-- Aim of the task --
Quote each record exactly, please, leaving none out.

-- Stored data entries --

########

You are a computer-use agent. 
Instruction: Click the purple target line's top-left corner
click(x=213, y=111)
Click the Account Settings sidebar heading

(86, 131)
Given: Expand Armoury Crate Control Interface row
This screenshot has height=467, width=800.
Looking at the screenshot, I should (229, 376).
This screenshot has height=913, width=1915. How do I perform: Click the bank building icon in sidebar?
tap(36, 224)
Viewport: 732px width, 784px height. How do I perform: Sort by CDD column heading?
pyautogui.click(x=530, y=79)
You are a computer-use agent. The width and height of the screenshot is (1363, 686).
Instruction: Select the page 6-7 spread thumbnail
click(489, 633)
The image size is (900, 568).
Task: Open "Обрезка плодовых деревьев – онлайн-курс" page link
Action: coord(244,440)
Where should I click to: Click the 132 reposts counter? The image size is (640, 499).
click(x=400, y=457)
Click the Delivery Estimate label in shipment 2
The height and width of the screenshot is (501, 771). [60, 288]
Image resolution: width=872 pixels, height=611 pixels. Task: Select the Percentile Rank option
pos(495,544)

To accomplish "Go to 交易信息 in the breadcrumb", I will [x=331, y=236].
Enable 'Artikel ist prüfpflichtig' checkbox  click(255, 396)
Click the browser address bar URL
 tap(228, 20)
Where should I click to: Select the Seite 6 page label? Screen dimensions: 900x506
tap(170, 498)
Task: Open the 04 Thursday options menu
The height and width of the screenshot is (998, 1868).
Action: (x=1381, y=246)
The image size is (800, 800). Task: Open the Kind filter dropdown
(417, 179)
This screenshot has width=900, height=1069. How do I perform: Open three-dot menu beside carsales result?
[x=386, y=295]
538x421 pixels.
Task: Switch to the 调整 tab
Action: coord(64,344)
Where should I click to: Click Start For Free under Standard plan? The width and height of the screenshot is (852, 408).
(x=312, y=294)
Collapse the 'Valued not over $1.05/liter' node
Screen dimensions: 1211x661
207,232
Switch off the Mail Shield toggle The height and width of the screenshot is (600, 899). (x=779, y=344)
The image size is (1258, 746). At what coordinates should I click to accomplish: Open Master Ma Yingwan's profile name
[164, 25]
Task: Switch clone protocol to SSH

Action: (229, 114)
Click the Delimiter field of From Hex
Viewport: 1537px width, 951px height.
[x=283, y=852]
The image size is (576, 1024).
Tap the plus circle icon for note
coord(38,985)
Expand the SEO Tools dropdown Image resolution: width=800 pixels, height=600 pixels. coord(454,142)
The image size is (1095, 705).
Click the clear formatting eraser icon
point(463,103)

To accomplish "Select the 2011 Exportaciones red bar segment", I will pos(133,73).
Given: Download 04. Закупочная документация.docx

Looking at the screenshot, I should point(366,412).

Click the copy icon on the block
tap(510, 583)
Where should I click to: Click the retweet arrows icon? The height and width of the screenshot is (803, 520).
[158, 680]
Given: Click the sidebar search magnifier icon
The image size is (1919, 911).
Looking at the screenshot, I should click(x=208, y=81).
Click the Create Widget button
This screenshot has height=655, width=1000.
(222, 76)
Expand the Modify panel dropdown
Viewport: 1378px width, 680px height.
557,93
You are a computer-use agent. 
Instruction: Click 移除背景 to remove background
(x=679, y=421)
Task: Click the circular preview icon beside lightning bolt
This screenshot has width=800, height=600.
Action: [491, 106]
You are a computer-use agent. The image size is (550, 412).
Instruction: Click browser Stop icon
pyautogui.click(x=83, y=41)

########

-- Exercise output --
You are a computer-use agent. 
Instruction: Click the purple target line's top-left corner
click(x=213, y=111)
Click the Account Settings sidebar heading

(86, 131)
Given: Expand Armoury Crate Control Interface row
This screenshot has height=467, width=800.
Looking at the screenshot, I should (229, 376).
This screenshot has height=913, width=1915. How do I perform: Click the bank building icon in sidebar?
tap(36, 224)
Viewport: 732px width, 784px height. How do I perform: Sort by CDD column heading?
pyautogui.click(x=530, y=79)
You are a computer-use agent. The width and height of the screenshot is (1363, 686).
Instruction: Select the page 6-7 spread thumbnail
click(489, 633)
The image size is (900, 568).
Task: Open "Обрезка плодовых деревьев – онлайн-курс" page link
Action: coord(244,440)
Where should I click to: Click the 132 reposts counter? The image size is (640, 499).
click(x=400, y=457)
Click the Delivery Estimate label in shipment 2
The height and width of the screenshot is (501, 771). [60, 288]
Image resolution: width=872 pixels, height=611 pixels. Task: Select the Percentile Rank option
pos(495,544)

To accomplish "Go to 交易信息 in the breadcrumb", I will [x=331, y=236].
Enable 'Artikel ist prüfpflichtig' checkbox  click(255, 396)
Click the browser address bar URL
 tap(228, 20)
Where should I click to: Select the Seite 6 page label? Screen dimensions: 900x506
tap(170, 498)
Task: Open the 04 Thursday options menu
The height and width of the screenshot is (998, 1868).
Action: (x=1381, y=246)
The image size is (800, 800). Task: Open the Kind filter dropdown
(417, 179)
This screenshot has width=900, height=1069. How do I perform: Open three-dot menu beside carsales result?
[x=386, y=295]
538x421 pixels.
Task: Switch to the 调整 tab
Action: coord(64,344)
Where should I click to: Click Start For Free under Standard plan? The width and height of the screenshot is (852, 408).
(x=312, y=294)
Collapse the 'Valued not over $1.05/liter' node
Screen dimensions: 1211x661
207,232
Switch off the Mail Shield toggle The height and width of the screenshot is (600, 899). (x=779, y=344)
The image size is (1258, 746). At what coordinates should I click to accomplish: Open Master Ma Yingwan's profile name
[164, 25]
Task: Switch clone protocol to SSH

Action: (229, 114)
Click the Delimiter field of From Hex
Viewport: 1537px width, 951px height.
[x=283, y=852]
The image size is (576, 1024).
Tap the plus circle icon for note
coord(38,985)
Expand the SEO Tools dropdown Image resolution: width=800 pixels, height=600 pixels. coord(454,142)
The image size is (1095, 705).
Click the clear formatting eraser icon
point(463,103)

To accomplish "Select the 2011 Exportaciones red bar segment", I will pos(133,73).
Given: Download 04. Закупочная документация.docx

Looking at the screenshot, I should point(366,412).

Click the copy icon on the block
tap(510, 583)
Where should I click to: Click the retweet arrows icon? The height and width of the screenshot is (803, 520).
[158, 680]
Given: Click the sidebar search magnifier icon
The image size is (1919, 911).
Looking at the screenshot, I should click(x=208, y=81).
Click the Create Widget button
This screenshot has height=655, width=1000.
(222, 76)
Expand the Modify panel dropdown
Viewport: 1378px width, 680px height.
557,93
You are a computer-use agent. 
Instruction: Click 移除背景 to remove background
(x=679, y=421)
Task: Click the circular preview icon beside lightning bolt
This screenshot has width=800, height=600.
Action: [491, 106]
You are a computer-use agent. The image size is (550, 412).
Instruction: Click browser Stop icon
pyautogui.click(x=83, y=41)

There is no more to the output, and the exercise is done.